• **Assignment**:
What is needed here is an exact reprint of every record below.

• **Data under study**:
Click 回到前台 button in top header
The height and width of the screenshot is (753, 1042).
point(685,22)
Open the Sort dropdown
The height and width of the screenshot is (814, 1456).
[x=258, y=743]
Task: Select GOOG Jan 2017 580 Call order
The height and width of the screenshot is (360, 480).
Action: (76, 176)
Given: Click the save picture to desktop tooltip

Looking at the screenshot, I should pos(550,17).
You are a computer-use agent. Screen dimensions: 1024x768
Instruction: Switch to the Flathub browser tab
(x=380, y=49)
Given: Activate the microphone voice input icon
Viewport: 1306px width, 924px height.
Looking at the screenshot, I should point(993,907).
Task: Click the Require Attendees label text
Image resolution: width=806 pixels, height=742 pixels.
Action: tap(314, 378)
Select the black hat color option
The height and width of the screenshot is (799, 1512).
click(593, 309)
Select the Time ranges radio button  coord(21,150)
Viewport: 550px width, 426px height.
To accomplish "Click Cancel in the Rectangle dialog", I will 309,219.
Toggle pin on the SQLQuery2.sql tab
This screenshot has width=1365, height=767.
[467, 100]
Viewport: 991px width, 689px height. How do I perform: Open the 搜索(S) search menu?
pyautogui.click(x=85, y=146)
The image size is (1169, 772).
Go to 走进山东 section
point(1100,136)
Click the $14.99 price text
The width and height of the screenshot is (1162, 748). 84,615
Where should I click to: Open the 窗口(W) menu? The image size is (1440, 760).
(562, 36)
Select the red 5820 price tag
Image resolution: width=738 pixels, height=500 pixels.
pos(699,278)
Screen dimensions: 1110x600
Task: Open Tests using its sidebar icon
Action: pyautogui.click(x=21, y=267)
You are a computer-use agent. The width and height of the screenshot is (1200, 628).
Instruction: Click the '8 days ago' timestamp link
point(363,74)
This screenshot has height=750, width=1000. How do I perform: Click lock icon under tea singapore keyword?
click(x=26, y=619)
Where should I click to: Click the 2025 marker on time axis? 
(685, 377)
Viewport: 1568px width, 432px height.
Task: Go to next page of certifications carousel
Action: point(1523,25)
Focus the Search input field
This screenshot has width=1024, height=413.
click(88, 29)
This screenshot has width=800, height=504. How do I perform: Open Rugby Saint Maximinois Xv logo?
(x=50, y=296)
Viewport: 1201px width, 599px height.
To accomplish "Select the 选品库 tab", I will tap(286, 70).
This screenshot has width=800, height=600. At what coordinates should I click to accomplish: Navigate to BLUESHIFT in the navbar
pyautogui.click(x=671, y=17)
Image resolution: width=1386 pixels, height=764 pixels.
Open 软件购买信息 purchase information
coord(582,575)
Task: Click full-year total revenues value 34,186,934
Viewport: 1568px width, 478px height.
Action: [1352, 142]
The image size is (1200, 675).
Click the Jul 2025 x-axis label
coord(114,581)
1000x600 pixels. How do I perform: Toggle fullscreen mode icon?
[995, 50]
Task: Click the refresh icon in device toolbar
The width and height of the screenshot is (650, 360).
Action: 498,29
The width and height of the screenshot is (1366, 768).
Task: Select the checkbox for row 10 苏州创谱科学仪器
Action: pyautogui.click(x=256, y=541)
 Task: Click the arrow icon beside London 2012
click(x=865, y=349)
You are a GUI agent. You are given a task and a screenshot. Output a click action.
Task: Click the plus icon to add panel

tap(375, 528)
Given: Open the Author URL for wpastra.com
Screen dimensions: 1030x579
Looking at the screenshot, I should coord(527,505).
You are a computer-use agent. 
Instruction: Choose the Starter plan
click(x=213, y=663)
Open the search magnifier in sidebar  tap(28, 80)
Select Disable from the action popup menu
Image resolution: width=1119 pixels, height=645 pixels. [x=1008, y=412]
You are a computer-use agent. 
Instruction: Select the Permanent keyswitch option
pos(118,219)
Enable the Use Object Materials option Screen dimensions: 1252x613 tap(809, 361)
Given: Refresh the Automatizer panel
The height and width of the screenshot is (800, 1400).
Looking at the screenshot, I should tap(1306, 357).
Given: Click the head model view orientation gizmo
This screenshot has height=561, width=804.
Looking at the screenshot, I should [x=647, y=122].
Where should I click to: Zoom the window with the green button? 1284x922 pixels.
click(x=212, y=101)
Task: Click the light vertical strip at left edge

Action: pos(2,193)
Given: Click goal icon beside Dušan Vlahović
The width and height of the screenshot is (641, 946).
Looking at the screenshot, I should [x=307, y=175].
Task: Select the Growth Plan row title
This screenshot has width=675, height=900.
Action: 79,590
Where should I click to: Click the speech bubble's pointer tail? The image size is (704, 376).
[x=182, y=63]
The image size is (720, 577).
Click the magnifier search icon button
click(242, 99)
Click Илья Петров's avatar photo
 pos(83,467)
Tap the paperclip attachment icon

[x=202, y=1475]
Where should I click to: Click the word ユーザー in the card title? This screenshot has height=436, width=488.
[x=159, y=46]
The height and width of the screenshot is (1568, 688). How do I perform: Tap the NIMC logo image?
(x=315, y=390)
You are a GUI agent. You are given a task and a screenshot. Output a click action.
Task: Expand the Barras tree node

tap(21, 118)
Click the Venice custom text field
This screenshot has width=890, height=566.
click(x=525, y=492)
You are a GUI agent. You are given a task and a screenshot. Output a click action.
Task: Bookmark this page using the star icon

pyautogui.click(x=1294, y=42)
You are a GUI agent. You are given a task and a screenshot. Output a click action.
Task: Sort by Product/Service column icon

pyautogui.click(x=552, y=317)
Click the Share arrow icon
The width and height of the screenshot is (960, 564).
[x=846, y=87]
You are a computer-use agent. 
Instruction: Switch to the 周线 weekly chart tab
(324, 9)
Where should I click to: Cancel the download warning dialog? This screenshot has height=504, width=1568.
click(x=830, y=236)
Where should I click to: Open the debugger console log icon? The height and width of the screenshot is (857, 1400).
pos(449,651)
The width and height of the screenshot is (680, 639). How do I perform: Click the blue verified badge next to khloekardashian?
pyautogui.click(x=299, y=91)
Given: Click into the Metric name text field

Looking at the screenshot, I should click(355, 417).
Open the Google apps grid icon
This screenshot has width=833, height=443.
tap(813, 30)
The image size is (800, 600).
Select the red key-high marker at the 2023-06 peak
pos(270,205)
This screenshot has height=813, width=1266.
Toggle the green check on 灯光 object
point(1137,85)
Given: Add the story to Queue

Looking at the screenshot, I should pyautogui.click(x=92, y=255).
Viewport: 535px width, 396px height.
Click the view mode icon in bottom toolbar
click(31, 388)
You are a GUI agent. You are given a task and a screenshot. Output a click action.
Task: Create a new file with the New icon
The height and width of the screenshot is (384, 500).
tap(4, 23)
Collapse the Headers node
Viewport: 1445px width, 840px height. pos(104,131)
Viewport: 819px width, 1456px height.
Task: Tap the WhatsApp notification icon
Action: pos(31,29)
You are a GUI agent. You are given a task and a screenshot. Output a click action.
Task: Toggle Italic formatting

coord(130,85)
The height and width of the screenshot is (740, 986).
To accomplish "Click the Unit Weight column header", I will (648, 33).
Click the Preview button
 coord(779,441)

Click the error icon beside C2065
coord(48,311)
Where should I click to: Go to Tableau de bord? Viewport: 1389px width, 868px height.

• **Exercise solution**:
Click 回到前台 button in top header
The height and width of the screenshot is (753, 1042).
point(685,22)
Open the Sort dropdown
The height and width of the screenshot is (814, 1456).
[x=258, y=743]
Task: Select GOOG Jan 2017 580 Call order
The height and width of the screenshot is (360, 480).
Action: (76, 176)
Given: Click the save picture to desktop tooltip

Looking at the screenshot, I should pos(550,17).
You are a computer-use agent. Screen dimensions: 1024x768
Instruction: Switch to the Flathub browser tab
(x=380, y=49)
Given: Activate the microphone voice input icon
Viewport: 1306px width, 924px height.
Looking at the screenshot, I should point(993,907).
Task: Click the Require Attendees label text
Image resolution: width=806 pixels, height=742 pixels.
Action: tap(314, 378)
Select the black hat color option
The height and width of the screenshot is (799, 1512).
click(593, 309)
Select the Time ranges radio button  coord(21,150)
Viewport: 550px width, 426px height.
To accomplish "Click Cancel in the Rectangle dialog", I will 309,219.
Toggle pin on the SQLQuery2.sql tab
This screenshot has width=1365, height=767.
[467, 100]
Viewport: 991px width, 689px height. How do I perform: Open the 搜索(S) search menu?
pyautogui.click(x=85, y=146)
The image size is (1169, 772).
Go to 走进山东 section
point(1100,136)
Click the $14.99 price text
The width and height of the screenshot is (1162, 748). 84,615
Where should I click to: Open the 窗口(W) menu? The image size is (1440, 760).
(562, 36)
Select the red 5820 price tag
Image resolution: width=738 pixels, height=500 pixels.
pos(699,278)
Screen dimensions: 1110x600
Task: Open Tests using its sidebar icon
Action: pyautogui.click(x=21, y=267)
You are a computer-use agent. The width and height of the screenshot is (1200, 628).
Instruction: Click the '8 days ago' timestamp link
point(363,74)
This screenshot has height=750, width=1000. How do I perform: Click lock icon under tea singapore keyword?
click(x=26, y=619)
Where should I click to: Click the 2025 marker on time axis? 
(685, 377)
Viewport: 1568px width, 432px height.
Task: Go to next page of certifications carousel
Action: point(1523,25)
Focus the Search input field
This screenshot has width=1024, height=413.
click(88, 29)
This screenshot has width=800, height=504. How do I perform: Open Rugby Saint Maximinois Xv logo?
(x=50, y=296)
Viewport: 1201px width, 599px height.
To accomplish "Select the 选品库 tab", I will tap(286, 70).
This screenshot has width=800, height=600. At what coordinates should I click to accomplish: Navigate to BLUESHIFT in the navbar
pyautogui.click(x=671, y=17)
Image resolution: width=1386 pixels, height=764 pixels.
Open 软件购买信息 purchase information
coord(582,575)
Task: Click full-year total revenues value 34,186,934
Viewport: 1568px width, 478px height.
Action: [1352, 142]
The image size is (1200, 675).
Click the Jul 2025 x-axis label
coord(114,581)
1000x600 pixels. How do I perform: Toggle fullscreen mode icon?
[995, 50]
Task: Click the refresh icon in device toolbar
The width and height of the screenshot is (650, 360).
Action: 498,29
The width and height of the screenshot is (1366, 768).
Task: Select the checkbox for row 10 苏州创谱科学仪器
Action: pyautogui.click(x=256, y=541)
 Task: Click the arrow icon beside London 2012
click(x=865, y=349)
You are a GUI agent. You are given a task and a screenshot. Output a click action.
Task: Click the plus icon to add panel

tap(375, 528)
Given: Open the Author URL for wpastra.com
Screen dimensions: 1030x579
Looking at the screenshot, I should coord(527,505).
You are a computer-use agent. 
Instruction: Choose the Starter plan
click(x=213, y=663)
Open the search magnifier in sidebar  tap(28, 80)
Select Disable from the action popup menu
Image resolution: width=1119 pixels, height=645 pixels. [x=1008, y=412]
You are a computer-use agent. 
Instruction: Select the Permanent keyswitch option
pos(118,219)
Enable the Use Object Materials option Screen dimensions: 1252x613 tap(809, 361)
Given: Refresh the Automatizer panel
The height and width of the screenshot is (800, 1400).
Looking at the screenshot, I should tap(1306, 357).
Given: Click the head model view orientation gizmo
This screenshot has height=561, width=804.
Looking at the screenshot, I should [x=647, y=122].
Where should I click to: Zoom the window with the green button? 1284x922 pixels.
click(x=212, y=101)
Task: Click the light vertical strip at left edge

Action: pos(2,193)
Given: Click goal icon beside Dušan Vlahović
The width and height of the screenshot is (641, 946).
Looking at the screenshot, I should [x=307, y=175].
Task: Select the Growth Plan row title
This screenshot has width=675, height=900.
Action: 79,590
Where should I click to: Click the speech bubble's pointer tail? The image size is (704, 376).
[x=182, y=63]
The image size is (720, 577).
Click the magnifier search icon button
click(242, 99)
Click Илья Петров's avatar photo
 pos(83,467)
Tap the paperclip attachment icon

[x=202, y=1475]
Where should I click to: Click the word ユーザー in the card title? This screenshot has height=436, width=488.
[x=159, y=46]
The height and width of the screenshot is (1568, 688). How do I perform: Tap the NIMC logo image?
(x=315, y=390)
You are a GUI agent. You are given a task and a screenshot. Output a click action.
Task: Expand the Barras tree node

tap(21, 118)
Click the Venice custom text field
This screenshot has width=890, height=566.
click(x=525, y=492)
You are a GUI agent. You are given a task and a screenshot. Output a click action.
Task: Bookmark this page using the star icon

pyautogui.click(x=1294, y=42)
You are a GUI agent. You are given a task and a screenshot. Output a click action.
Task: Sort by Product/Service column icon

pyautogui.click(x=552, y=317)
Click the Share arrow icon
The width and height of the screenshot is (960, 564).
[x=846, y=87]
You are a computer-use agent. 
Instruction: Switch to the 周线 weekly chart tab
(324, 9)
Where should I click to: Cancel the download warning dialog? This screenshot has height=504, width=1568.
click(x=830, y=236)
Where should I click to: Open the debugger console log icon? The height and width of the screenshot is (857, 1400).
pos(449,651)
The width and height of the screenshot is (680, 639). How do I perform: Click the blue verified badge next to khloekardashian?
pyautogui.click(x=299, y=91)
Given: Click into the Metric name text field

Looking at the screenshot, I should click(355, 417).
Open the Google apps grid icon
This screenshot has width=833, height=443.
tap(813, 30)
The image size is (800, 600).
Select the red key-high marker at the 2023-06 peak
pos(270,205)
This screenshot has height=813, width=1266.
Toggle the green check on 灯光 object
point(1137,85)
Given: Add the story to Queue

Looking at the screenshot, I should pyautogui.click(x=92, y=255).
Viewport: 535px width, 396px height.
Click the view mode icon in bottom toolbar
click(31, 388)
You are a GUI agent. You are given a task and a screenshot. Output a click action.
Task: Create a new file with the New icon
The height and width of the screenshot is (384, 500).
tap(4, 23)
Collapse the Headers node
Viewport: 1445px width, 840px height. pos(104,131)
Viewport: 819px width, 1456px height.
Task: Tap the WhatsApp notification icon
Action: pos(31,29)
You are a GUI agent. You are given a task and a screenshot. Output a click action.
Task: Toggle Italic formatting

coord(130,85)
The height and width of the screenshot is (740, 986).
To accomplish "Click the Unit Weight column header", I will (648, 33).
Click the Preview button
 coord(779,441)

Click the error icon beside C2065
coord(48,311)
Where should I click to: Go to Tableau de bord? Viewport: 1389px width, 868px height.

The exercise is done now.